The most recent face-to-face meeting on the Inter-Agency Task Team (IATT) on addressing HIV in Humanitarian Emergencies began with acknowledging a major challenge. Both the global development and HIV agendas are undergoing speedy changes at the very same time. As work progresses on defining a post-2015 agenda, the IATT faced its own challenge: how to effectively ensure that preparedness and skill relative to HIV in Humanitarian Emergencies are not overlooked.
The number of fragile states and conflicts is increasing, and a gap exists in the preparedness and recovery phases of the emergency response. It will be crucial to apply lessons like those learned from the response to emergencies in the Central African Republic, Kenya, and South Sudan. There is also a need for a range of new partners with new skills and new networks.
Participants in this IATT meeting included representatives from the Global Fund (GF), International AIDS Alliance, Médecins San Frontières (MSF), the Red Cross, Save the Children UK, UNAIDS PCB NGO Delegation, UNAIDS, UNICEF, UNFPA, UNHCR, WHO, World Food Programme, and World Vision International.
The meeting received several updates, including one on the situation in the Central African Republic (CAR). The GF and MSF are the only providers of ARVs, with the GF reporting 16,000 clients on ARV plus more than another 2,000 by MSF. Continuing support in CAR includes 15 million euros approved by the GF Board and the current stock of ARVs until June/July 2014.
The situation in South Sudan is different. The country is under a transition funding mechanism for HIV covering treatment and continuity of services, including the expansion to PMTCT. Prior to the crisis, all ART sites in 7 states (a total of 24 sites) had supplies for up to 2 months. With the emergency, the airport closed, and ARVs were stuck in Juba.
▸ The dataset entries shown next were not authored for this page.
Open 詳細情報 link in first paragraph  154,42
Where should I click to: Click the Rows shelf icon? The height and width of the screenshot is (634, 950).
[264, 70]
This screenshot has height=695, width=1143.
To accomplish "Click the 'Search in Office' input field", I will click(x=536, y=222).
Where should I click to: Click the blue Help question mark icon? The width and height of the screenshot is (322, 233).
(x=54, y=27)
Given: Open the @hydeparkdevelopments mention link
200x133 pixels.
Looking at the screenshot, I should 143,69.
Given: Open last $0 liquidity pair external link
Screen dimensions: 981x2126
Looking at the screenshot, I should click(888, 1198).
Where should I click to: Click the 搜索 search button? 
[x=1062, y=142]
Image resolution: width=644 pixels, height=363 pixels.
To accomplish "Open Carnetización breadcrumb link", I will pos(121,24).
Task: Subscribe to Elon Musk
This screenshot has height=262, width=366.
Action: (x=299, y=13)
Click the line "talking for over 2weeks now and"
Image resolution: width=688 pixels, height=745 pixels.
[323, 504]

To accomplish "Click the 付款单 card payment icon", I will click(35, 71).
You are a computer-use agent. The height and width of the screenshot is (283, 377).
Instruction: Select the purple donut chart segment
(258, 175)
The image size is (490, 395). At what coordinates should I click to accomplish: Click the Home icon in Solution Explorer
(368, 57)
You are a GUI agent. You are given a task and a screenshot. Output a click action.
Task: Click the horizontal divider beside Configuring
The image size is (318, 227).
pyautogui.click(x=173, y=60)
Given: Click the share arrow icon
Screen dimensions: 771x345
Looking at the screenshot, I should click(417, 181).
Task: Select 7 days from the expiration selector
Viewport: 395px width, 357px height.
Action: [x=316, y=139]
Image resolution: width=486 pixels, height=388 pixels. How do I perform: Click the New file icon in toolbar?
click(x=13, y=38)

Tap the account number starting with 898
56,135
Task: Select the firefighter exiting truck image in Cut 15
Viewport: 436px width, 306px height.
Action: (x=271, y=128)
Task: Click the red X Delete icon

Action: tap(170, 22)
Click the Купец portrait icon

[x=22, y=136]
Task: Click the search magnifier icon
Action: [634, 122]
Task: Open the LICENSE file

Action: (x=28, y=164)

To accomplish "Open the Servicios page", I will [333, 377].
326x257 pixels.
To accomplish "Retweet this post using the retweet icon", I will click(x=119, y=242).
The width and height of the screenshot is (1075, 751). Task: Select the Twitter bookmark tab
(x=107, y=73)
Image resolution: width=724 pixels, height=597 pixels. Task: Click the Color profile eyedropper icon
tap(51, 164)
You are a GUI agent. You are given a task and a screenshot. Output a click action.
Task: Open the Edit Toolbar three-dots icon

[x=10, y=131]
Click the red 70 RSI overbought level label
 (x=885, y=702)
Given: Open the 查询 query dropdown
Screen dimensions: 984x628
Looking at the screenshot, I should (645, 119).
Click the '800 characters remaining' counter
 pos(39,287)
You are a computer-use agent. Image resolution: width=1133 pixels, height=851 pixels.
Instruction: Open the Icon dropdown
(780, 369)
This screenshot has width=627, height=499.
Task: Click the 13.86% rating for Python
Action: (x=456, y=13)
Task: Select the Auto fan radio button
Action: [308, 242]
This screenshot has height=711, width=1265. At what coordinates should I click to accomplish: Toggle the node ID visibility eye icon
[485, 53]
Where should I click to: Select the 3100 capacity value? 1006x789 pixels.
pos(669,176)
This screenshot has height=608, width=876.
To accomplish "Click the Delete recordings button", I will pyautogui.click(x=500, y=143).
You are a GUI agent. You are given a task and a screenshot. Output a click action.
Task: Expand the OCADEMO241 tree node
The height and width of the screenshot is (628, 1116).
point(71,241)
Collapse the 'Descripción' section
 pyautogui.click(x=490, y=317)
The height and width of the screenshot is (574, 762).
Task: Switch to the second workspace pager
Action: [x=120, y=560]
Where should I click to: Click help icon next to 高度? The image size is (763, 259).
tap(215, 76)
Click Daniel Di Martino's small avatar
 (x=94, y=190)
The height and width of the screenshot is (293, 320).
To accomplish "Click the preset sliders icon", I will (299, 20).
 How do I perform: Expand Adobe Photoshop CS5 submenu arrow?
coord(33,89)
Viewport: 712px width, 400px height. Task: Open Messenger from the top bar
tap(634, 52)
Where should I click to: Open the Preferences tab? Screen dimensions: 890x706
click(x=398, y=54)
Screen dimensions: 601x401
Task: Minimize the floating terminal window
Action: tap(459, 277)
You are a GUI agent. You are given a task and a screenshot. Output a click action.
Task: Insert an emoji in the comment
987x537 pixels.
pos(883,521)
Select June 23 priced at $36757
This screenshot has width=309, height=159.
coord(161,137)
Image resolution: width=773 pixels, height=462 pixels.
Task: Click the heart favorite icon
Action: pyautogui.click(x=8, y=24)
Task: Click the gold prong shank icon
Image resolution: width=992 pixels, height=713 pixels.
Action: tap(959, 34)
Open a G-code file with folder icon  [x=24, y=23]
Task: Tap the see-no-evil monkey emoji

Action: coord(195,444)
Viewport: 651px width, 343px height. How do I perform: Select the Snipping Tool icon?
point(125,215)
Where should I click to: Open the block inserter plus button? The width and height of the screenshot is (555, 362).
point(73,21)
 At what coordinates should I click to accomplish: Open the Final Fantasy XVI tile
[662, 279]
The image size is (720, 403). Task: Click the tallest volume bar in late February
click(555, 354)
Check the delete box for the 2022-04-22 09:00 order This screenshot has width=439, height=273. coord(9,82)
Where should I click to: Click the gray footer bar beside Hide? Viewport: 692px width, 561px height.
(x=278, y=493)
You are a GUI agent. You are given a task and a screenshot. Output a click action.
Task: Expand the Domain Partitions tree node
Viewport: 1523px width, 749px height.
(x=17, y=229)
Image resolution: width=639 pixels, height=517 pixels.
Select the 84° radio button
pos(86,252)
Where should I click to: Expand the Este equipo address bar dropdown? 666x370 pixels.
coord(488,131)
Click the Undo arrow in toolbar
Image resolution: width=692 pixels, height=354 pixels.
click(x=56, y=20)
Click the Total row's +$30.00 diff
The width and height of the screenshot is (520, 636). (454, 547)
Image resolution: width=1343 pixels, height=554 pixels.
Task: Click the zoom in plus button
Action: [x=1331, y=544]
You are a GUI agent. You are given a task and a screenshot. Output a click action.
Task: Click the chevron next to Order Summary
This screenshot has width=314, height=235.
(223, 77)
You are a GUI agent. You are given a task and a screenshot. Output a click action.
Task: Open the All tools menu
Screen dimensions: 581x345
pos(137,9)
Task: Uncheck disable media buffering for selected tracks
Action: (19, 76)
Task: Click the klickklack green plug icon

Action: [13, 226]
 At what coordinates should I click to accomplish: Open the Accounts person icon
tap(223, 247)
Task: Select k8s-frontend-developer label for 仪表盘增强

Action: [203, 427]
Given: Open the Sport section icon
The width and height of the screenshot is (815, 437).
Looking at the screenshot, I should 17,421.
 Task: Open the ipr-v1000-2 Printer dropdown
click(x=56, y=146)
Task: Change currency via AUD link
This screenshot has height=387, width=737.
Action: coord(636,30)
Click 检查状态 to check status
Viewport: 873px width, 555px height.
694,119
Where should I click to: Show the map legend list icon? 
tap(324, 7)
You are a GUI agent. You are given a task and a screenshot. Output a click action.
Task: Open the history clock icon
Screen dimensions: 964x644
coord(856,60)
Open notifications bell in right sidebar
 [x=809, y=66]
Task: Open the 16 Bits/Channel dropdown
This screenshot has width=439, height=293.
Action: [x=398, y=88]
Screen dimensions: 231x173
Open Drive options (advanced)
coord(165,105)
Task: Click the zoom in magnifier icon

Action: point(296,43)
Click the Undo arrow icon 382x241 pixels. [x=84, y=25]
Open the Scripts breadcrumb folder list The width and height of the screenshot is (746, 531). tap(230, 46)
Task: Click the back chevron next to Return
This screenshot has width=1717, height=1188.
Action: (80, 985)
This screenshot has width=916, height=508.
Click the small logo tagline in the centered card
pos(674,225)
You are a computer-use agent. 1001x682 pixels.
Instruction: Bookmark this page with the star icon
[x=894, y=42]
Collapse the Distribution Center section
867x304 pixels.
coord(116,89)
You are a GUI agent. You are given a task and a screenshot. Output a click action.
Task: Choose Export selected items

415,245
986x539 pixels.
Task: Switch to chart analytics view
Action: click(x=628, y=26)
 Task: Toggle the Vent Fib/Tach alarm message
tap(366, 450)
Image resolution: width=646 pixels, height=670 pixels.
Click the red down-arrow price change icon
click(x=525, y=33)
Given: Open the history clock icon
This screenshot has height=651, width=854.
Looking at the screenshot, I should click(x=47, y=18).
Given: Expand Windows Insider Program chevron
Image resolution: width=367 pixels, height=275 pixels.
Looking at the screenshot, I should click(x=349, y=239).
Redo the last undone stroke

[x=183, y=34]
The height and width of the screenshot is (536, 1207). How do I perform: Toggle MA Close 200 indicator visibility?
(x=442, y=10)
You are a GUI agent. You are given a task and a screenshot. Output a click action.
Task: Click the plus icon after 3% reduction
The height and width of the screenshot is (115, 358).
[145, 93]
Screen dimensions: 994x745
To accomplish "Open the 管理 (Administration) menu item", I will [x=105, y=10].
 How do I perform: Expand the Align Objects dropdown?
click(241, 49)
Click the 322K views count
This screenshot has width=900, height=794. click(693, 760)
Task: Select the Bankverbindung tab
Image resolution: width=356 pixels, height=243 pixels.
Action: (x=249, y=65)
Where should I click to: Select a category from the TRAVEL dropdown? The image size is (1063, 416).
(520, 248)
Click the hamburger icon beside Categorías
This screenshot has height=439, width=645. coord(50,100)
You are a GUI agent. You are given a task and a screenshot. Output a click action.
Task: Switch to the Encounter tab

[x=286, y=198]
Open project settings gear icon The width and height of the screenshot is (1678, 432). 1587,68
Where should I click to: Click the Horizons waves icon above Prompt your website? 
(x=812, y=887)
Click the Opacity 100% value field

The current story of the Democratic Republic of Congo highlighted the role of food provision in adherence and nutritional improvement in conflict. This reinforced the importance of linking malnutrition support with a package of interventions for HIV using nutrition as the entry point.
The main aim of the meeting was to agree on a joint work plan for 2014. Several activities were agreed, e.g., setting up a group to work with the GF, ensuring that HIV in emergency situations is included within the final Lancet Commission report, proposing a thematic session on HIV in humanitarian emergencies at the UNAIDS PCB in 2016, ensuring a profile at the Melbourne International AIDS Conference, and continuing to work at the relationship between HIV and food insecurity.